20101230 retirement egg
The difference in fees on 401(k)s could mean the difference between a comfortable retirement and an uncomfortable one. - 


I'm 33 and just started medical residency. I spent most of my 20's in school, so I don't have much at all saved for retirement or saved for anything really.

Now that I finally have a paycheck, I've figured that I can afford to save about 20 percent of it (or about $700 or so a month, so not a whole lot). Should all of that go directly towards retirement? Or should I save part of that amount for an emergency fund or potentially for a down payment for a house someday, and if so how much?

How do people manage to save for normal life events like houses, etc., while still being smart about retirement on this type of income? Thanks!


Chris Farrell Sep 20, 2013 Economics Editor
I like your 20 percent goal. I would put the maximum amount into your retirement savings plan at work (assuming your employer offers one).  The retirement contributions will likely average out to a savings rate of about 10 percent. This is money you won’t tap, even in an emergency. For example, if you pull money out of a 401(k) you’ll pay a 10 percent penalty plus your ordinary income tax rate on the withdrawal. Your employer might allow you to borrow from the plan, but that maneuver reduces the long-term return on retirement savings. (If your employer doesn’t offer one I would vote for a Roth-IRA for now. However, for 2013 the maximum you can put into a Roth-IRA is $5,500.) I would put your retirement savings into a low-cost, broadly diversified index funds.

The remaining 10 percent or so of savings should go toward building up an emergency fund. Despite ridiculously low rates on safe savings, I would park the cash in government insured savings accounts and U.S. Treasury bills. You can tap the money anytime you need it without penalty.

Here’s the thing: With disciplined savings your emergency fund turns into an opportunity fund, say, for a down payment on a home or to pay for an intriguing investment.

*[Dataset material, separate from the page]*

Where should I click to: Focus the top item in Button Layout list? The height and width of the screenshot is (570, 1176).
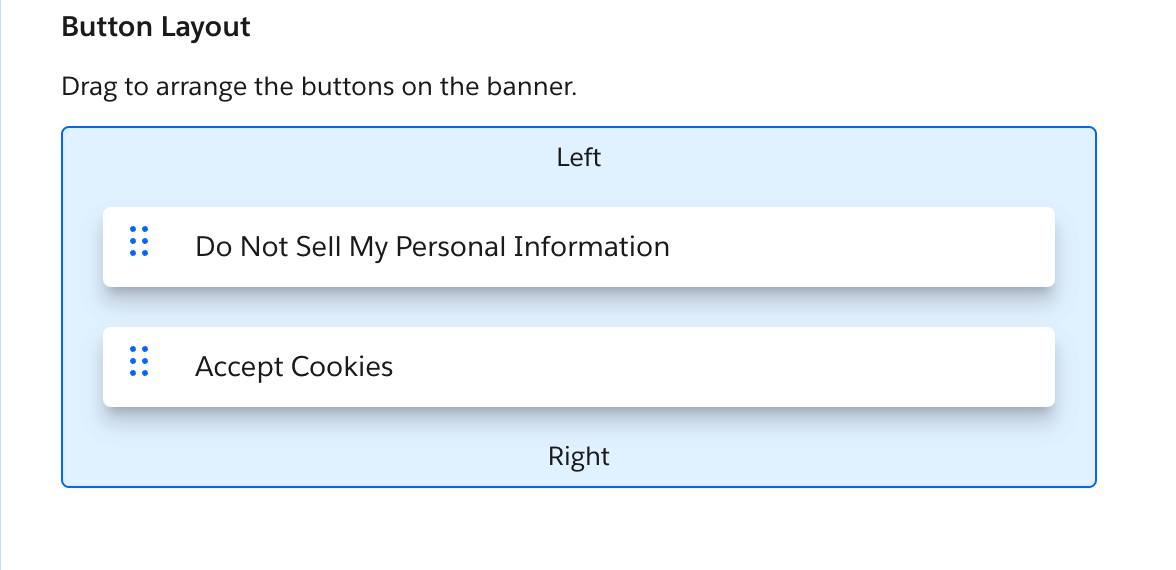tap(578, 247)
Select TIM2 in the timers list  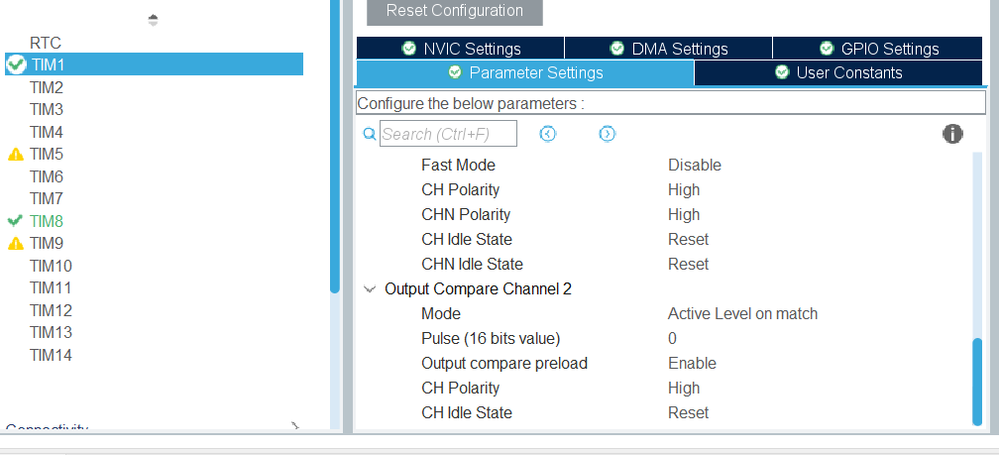pyautogui.click(x=47, y=87)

Once you’ve built up enough savings to meet your basic expenses and needs for a year or so you can start investing any additional sums more aggressively. Think of the savings that’s a year’s worth of expenses as your “needs” pot. The savings above that sum is your “aspirational” pot. The money goes into a well-diversified low-cost portfolio owned in a taxable account.

You’ll pay taxes on dividends, realized capital gains, and interest payments along the way. You’ll fork over to Uncle Sam long-term capital gains when you cash in some or all of the portfolio -- assuming you’ve owned the investment for more than a year -- but it’s still at a lower rate than ordinary income tax rates. The big advantage of creating a long-term savings portfolio in taxable accounts is that it adds to your financial flexibility and your margin of safety.

Bottom line: A savings goal of 20 percent is terrific with about half in retirement savings and the remainder in taxable accounts.